A única declaração da Secretaria, até 16/04, foi sobre a suspensão das aulas no turno da tarde, no dia da operação. Essa preocupação com a burocracia da suspensão oficial do turno dá o tom do tratamento do Estado (no caso, a esfera municipal) com a população da Vila Cruzeiro. Certamente, estão pensando no cumprimento do horário de trabalho pelos funcionários e no cumprimento dos dias letivos, como burocracia a ser preenchida, seja no verão ou sob a forma de algum tipo de ensino compensatório (supletivo, educação à distância, etc.), para retomar “os dias” que os alunos “perderam”. O problema é que eles não “perderam dias”.
Estão aprendendo, e muito, a forma como as esferas de poder oficial tratam aqueles aos quais os direitos são sistematicamente negados. Estão aprendendo como não contar com a escola. Estão aprendendo como as formas solidárias de vida e de sobrevivência são atropeladas e como se constrói uma cidadania de quinta categoria.
O que dizer de uma Secretaria que não se manifesta com relação ao que acontece com seus alunos, inclusive em horário de aula? O que dizer de um órgão que não se importa com a integridade e com o que acontece com seus funcionários, em horário e no local de trabalho?
O distanciamento como filosofia do órgão administrador central em relação a essas unidades não poderia ser exposto de maneira mais nítida: as escolas são simples espaços de efetivação de políticas gestadas em outros locais; professores são executores de comandos e políticas da SME; alunos são estatísticas. Como no poema de Galeano, “no tienen nombre sino número”.

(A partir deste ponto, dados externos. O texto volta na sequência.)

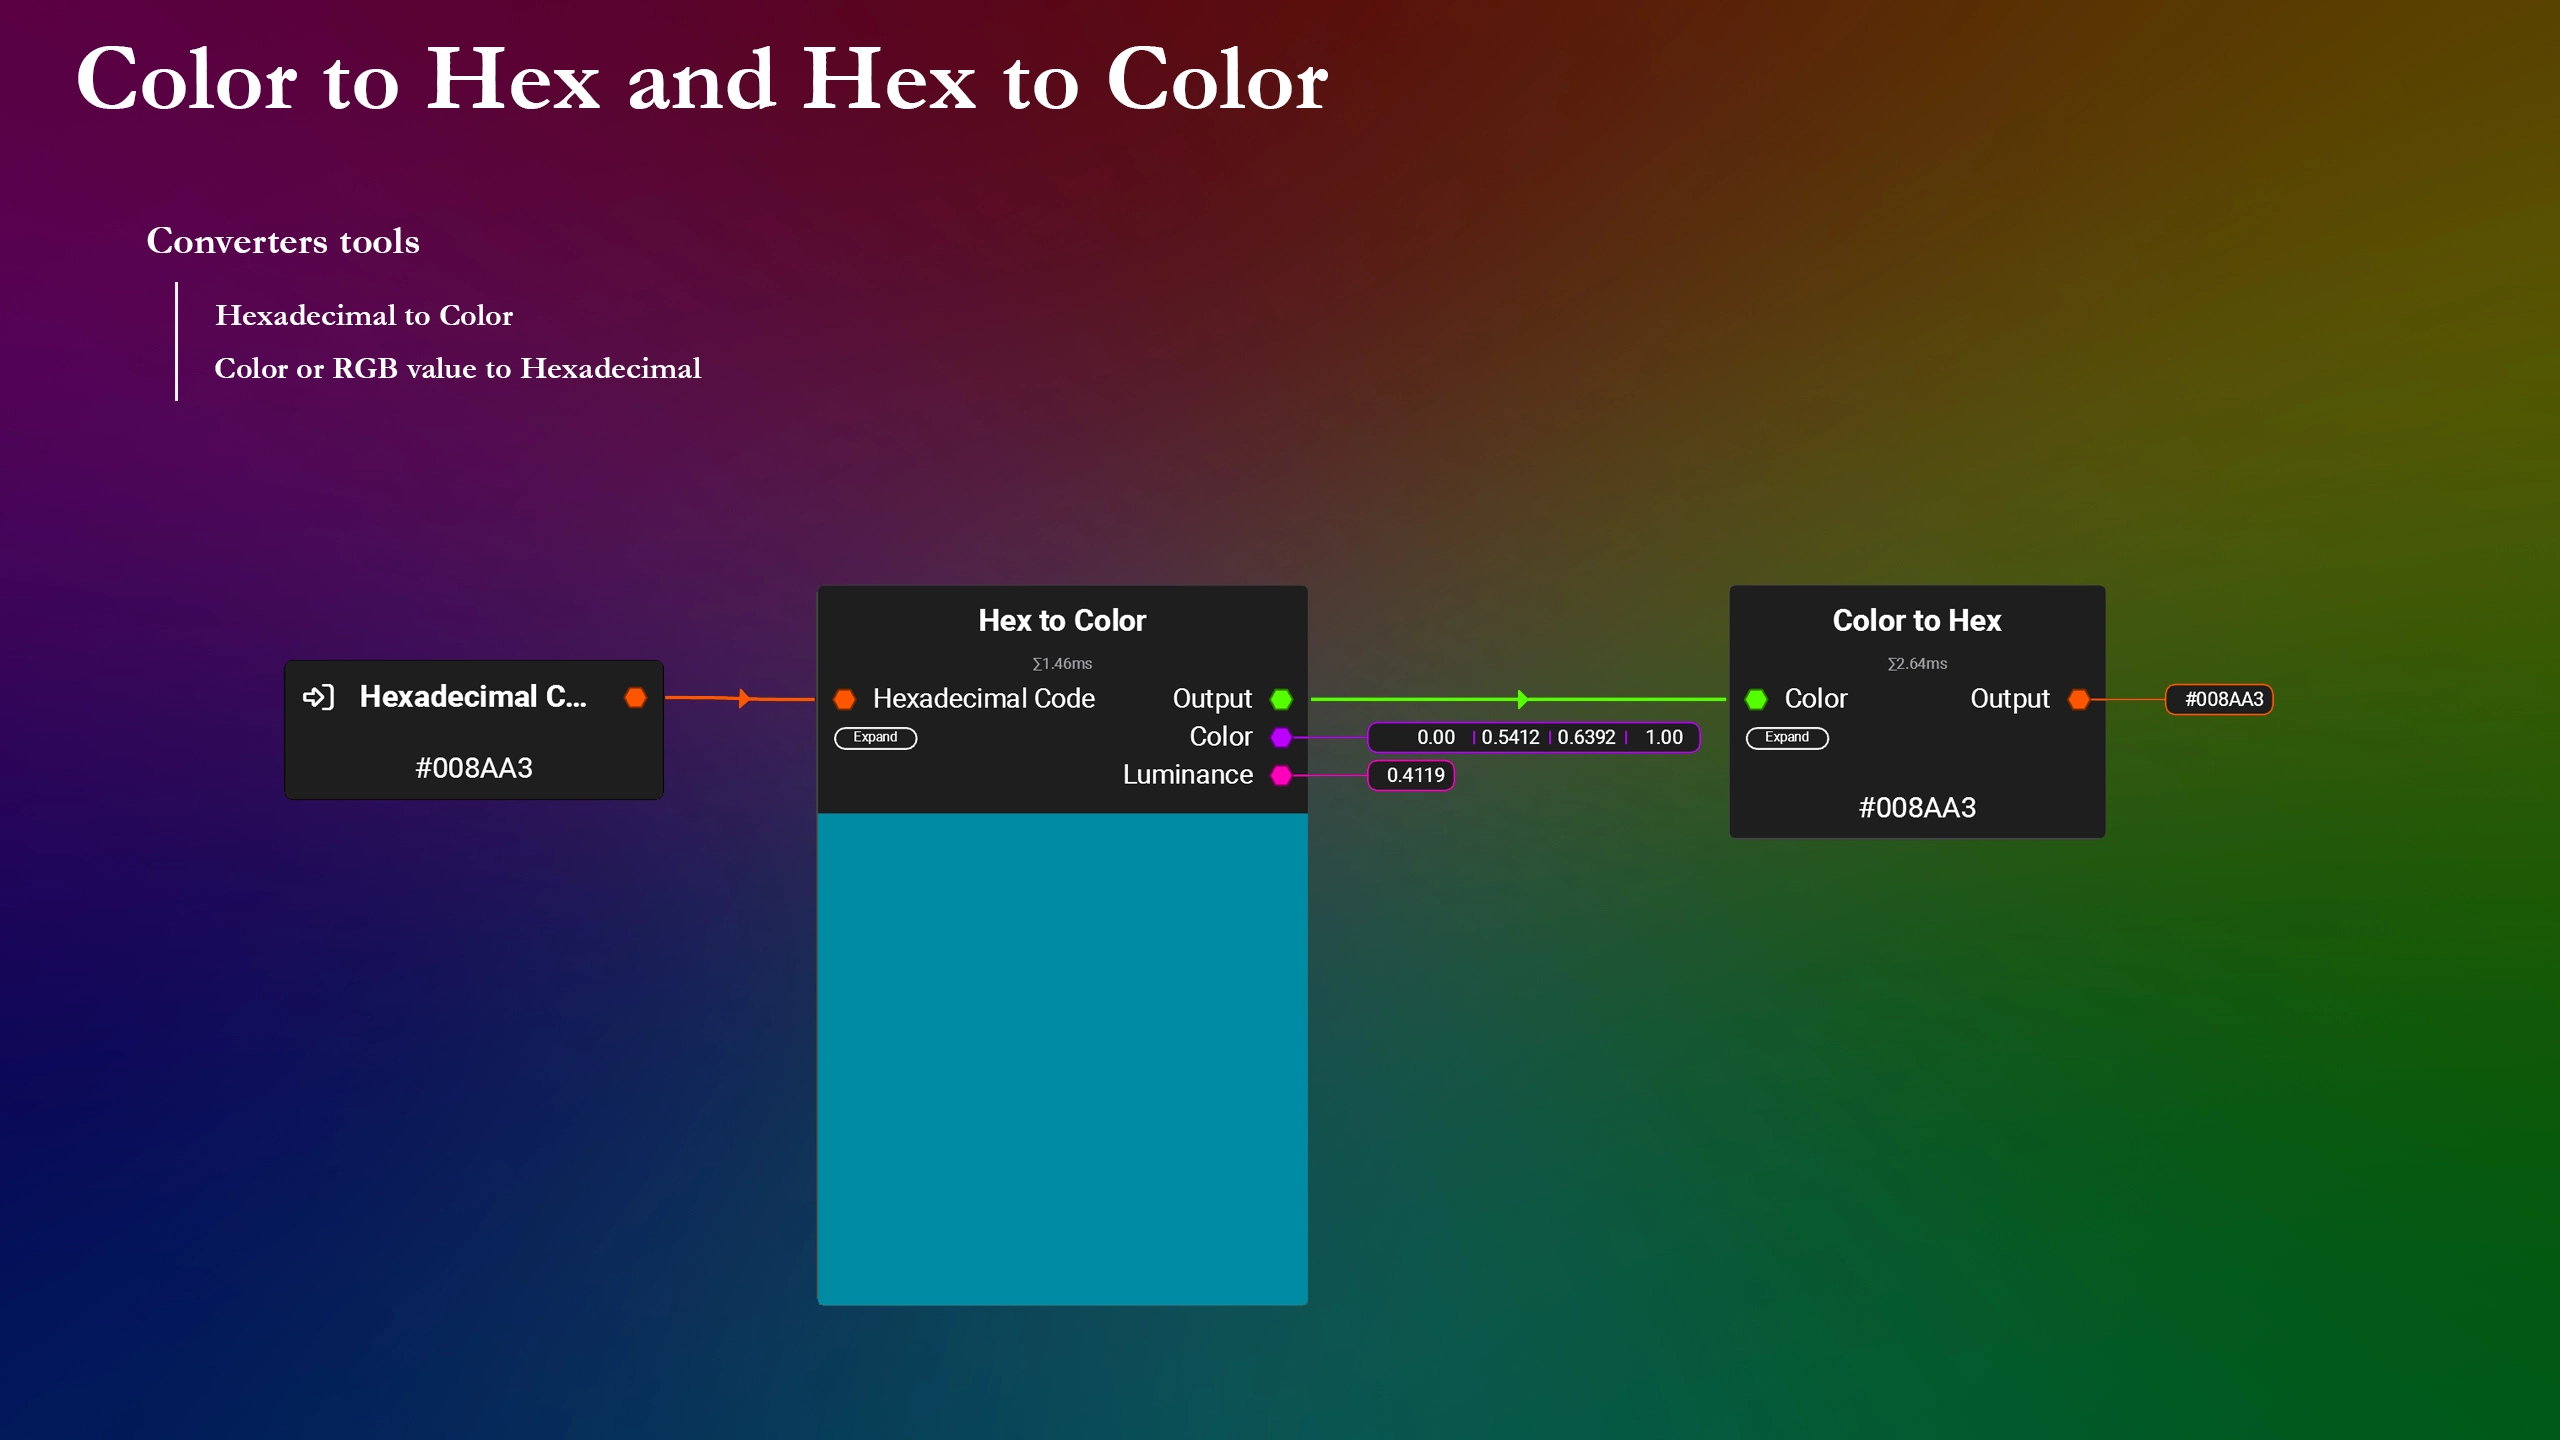This screenshot has width=2560, height=1440.
Task: Expand the Color to Hex node
Action: pos(1786,737)
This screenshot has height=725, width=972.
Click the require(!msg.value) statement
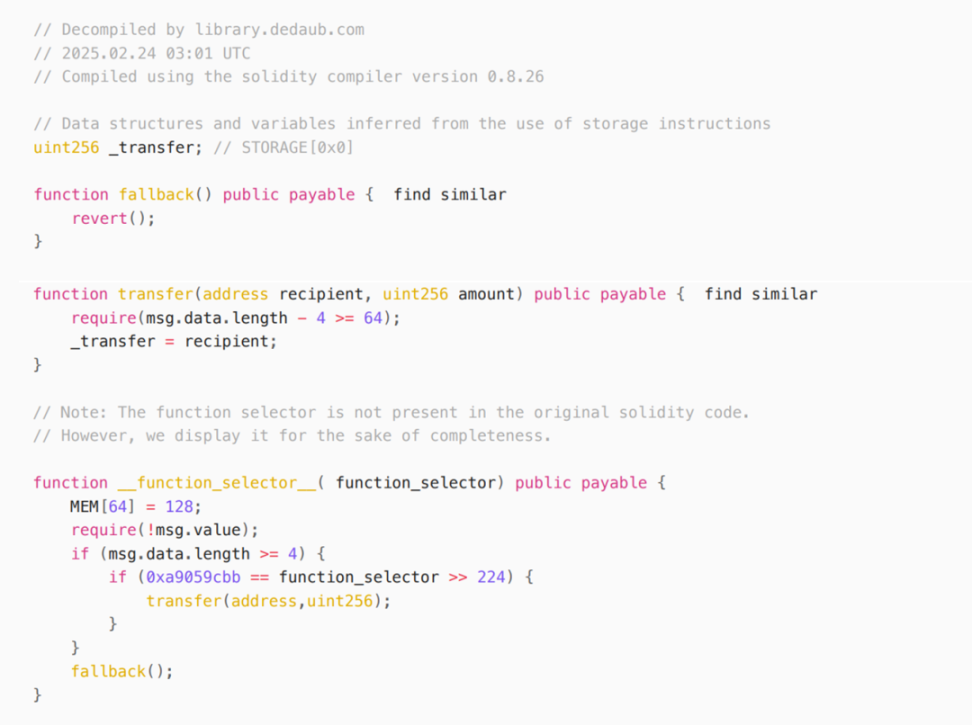[x=164, y=530]
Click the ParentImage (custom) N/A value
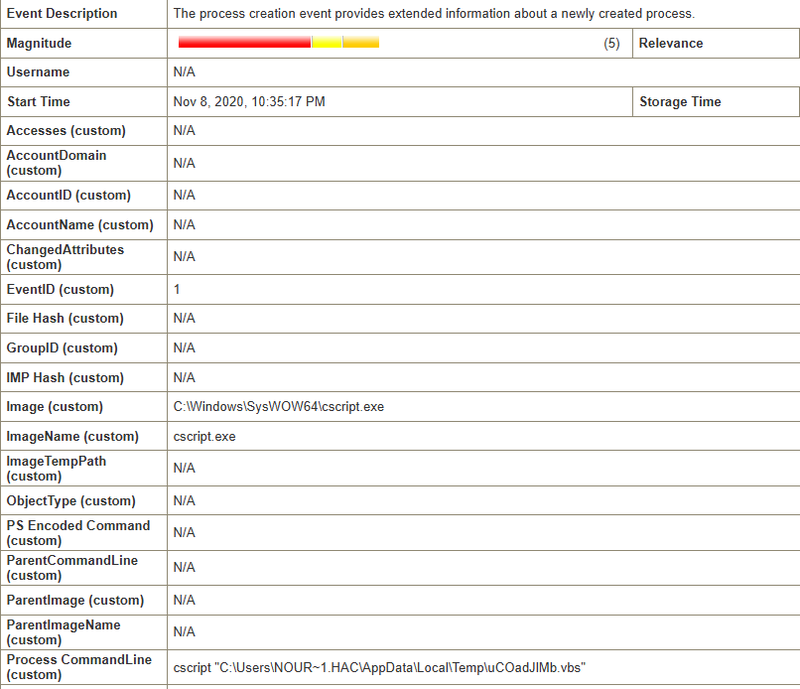The image size is (800, 689). click(x=184, y=600)
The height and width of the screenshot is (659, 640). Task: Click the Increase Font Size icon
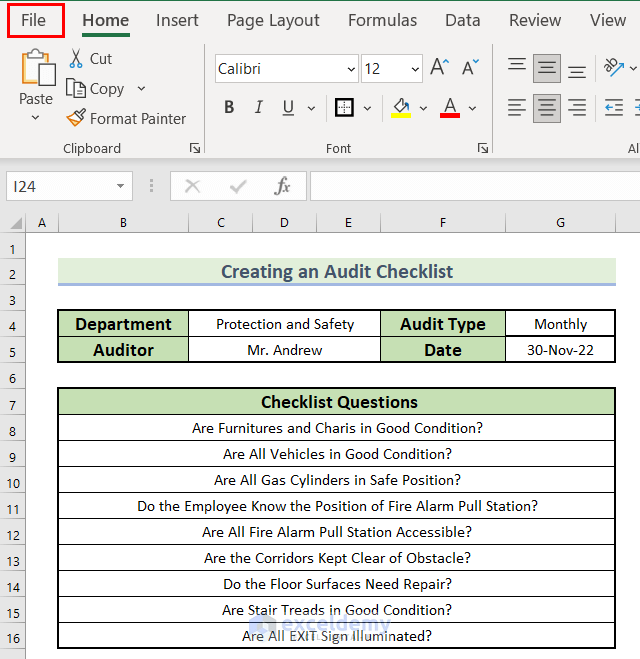(x=439, y=68)
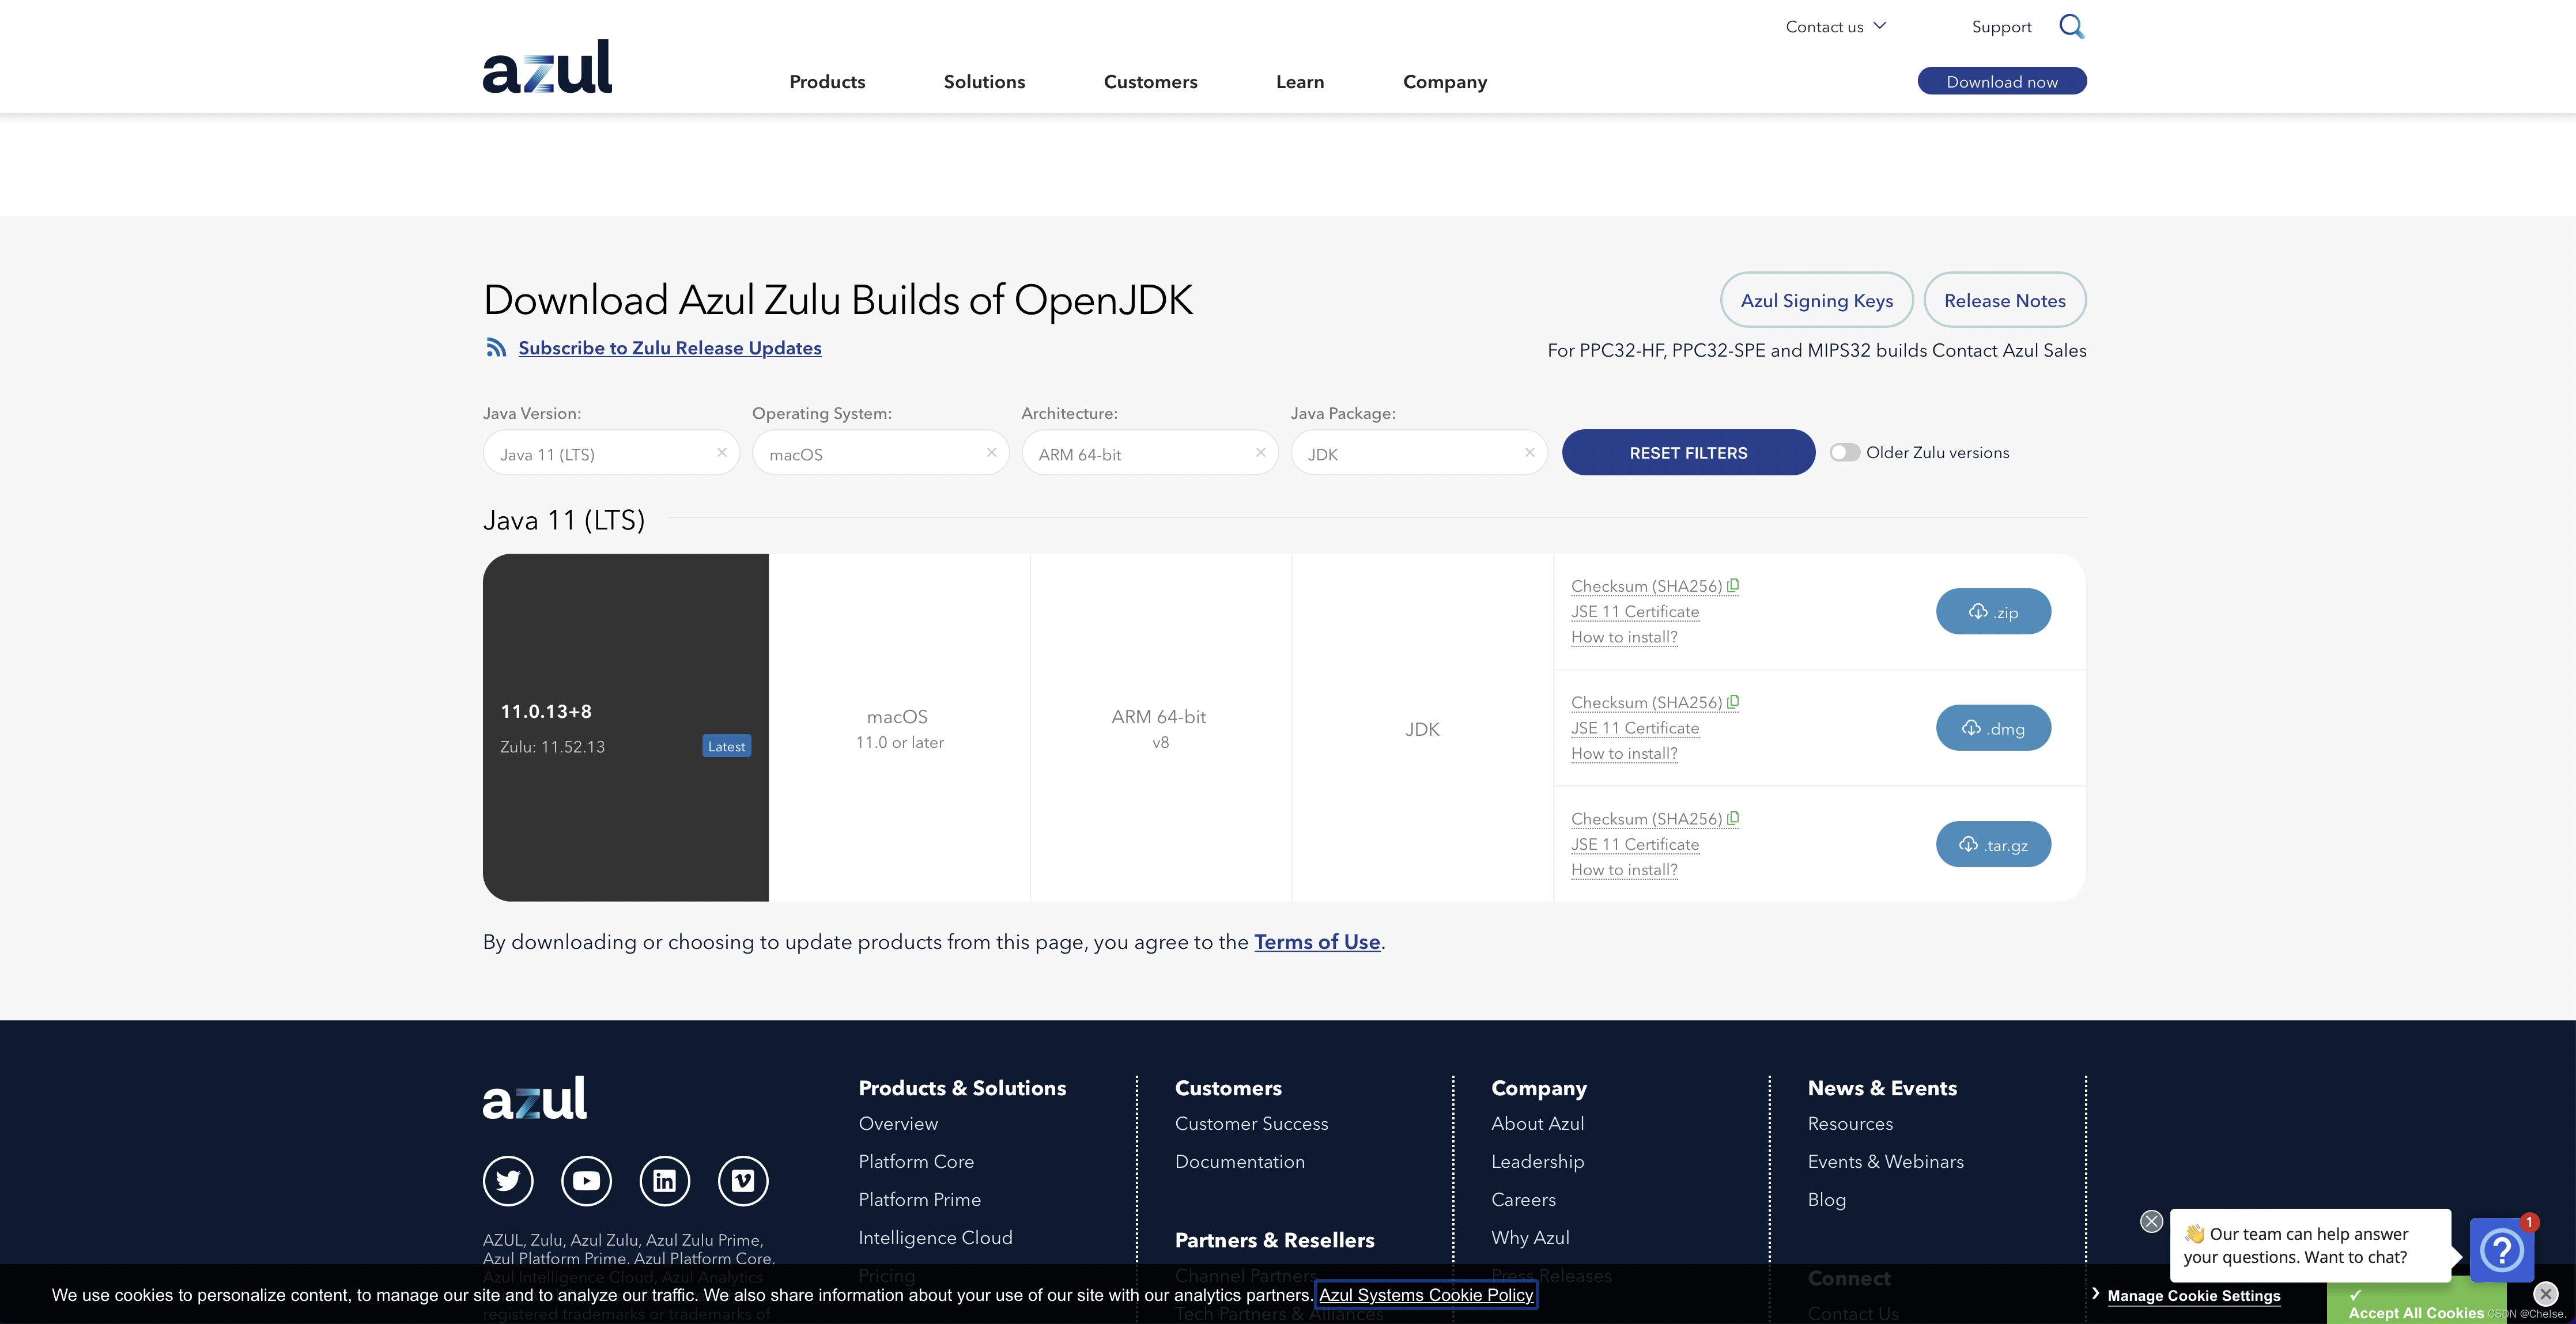
Task: Open Azul's YouTube channel via footer icon
Action: pyautogui.click(x=586, y=1181)
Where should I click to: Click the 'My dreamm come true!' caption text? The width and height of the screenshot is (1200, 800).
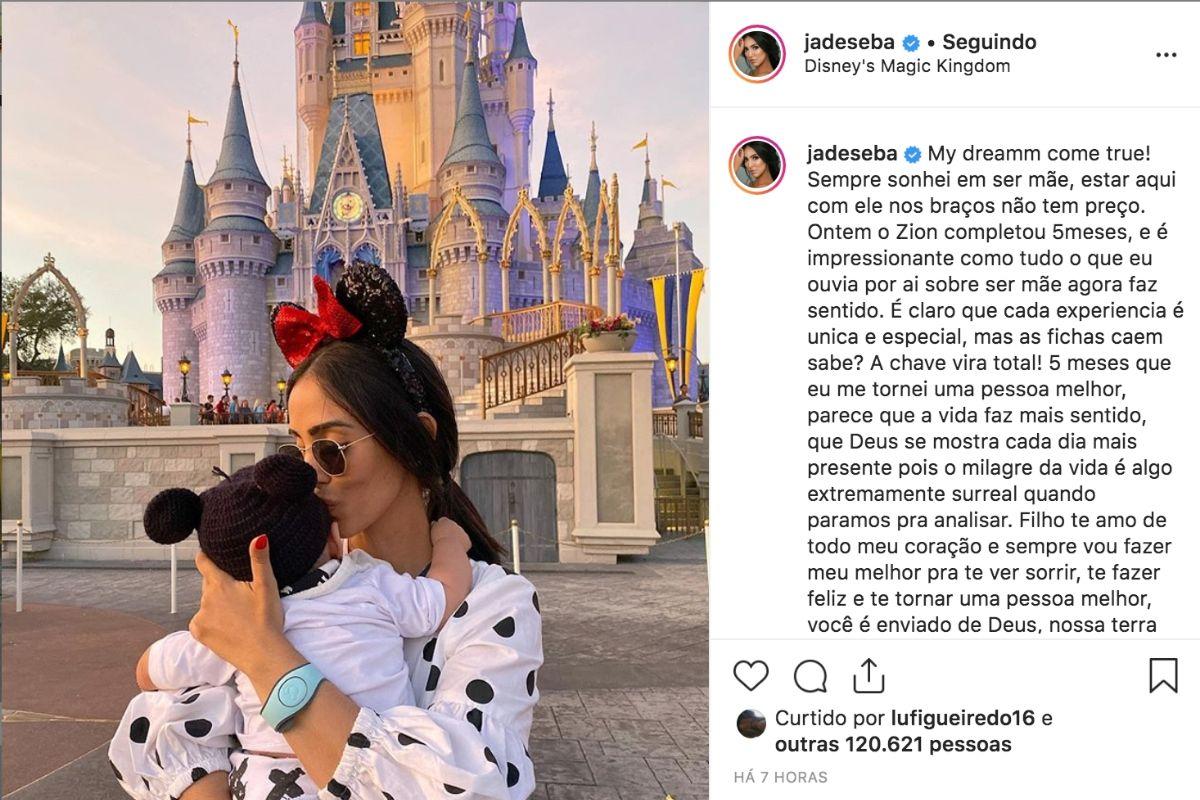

“Podem entrar e atirar. Ali podem. Nós entendemos essa necessidade e não vamos atrapalhar.” Este é o recado dado pela Secretaria e pela Coordenadoria local.
Talvez estejam esperando a situação ficar mais do que insustentável, que professores se neguem a entrar nessas unidades, ou que os alunos comecem a se transferir para outras escolas, fora dali. Assim, a Secretaria poderá se livrar de um “problema”.
Quando e se isso acontecer, o movimento combinado dessas duas esferas da vida pública será completado com sucesso. A entrada da polícia (nesse caso, como braço armado, repressor e punitivo) em articulação com a saída da escola.
Para que isso não aconteça, ou para que a Secretaria Municipal e a Coordenadoria em questão não carreguem a culpa da conivência na produção desse apartheid tupiniquim, é necessário que produza movimentos. É necessário que as pessoas competentes se manifestem e exponham posições contrárias a forma como tudo está acontecendo. É necessário que representantes desses órgãos estejam constantemente na favela, principalmente nos períodos de conflito. (Aliás, o Governo Federal não procurou montar um “gabinete da crise” para a questão da dengue, aqui no Rio de Janeiro?)
No mínimo devem se dirigir ao local assim que souberem do ocorrido e não podem sair enquanto tudo não estiver resolvido para seus alunos e funcionários. Mais ainda, devem saber sempre o que ocorre e devem pressionar para saber antes o que vai ocorrer.
Antes de tudo, deve ter uma proposta clara para a situação, que vá além da burocracia dos números ou da “prestação de contas” vazia.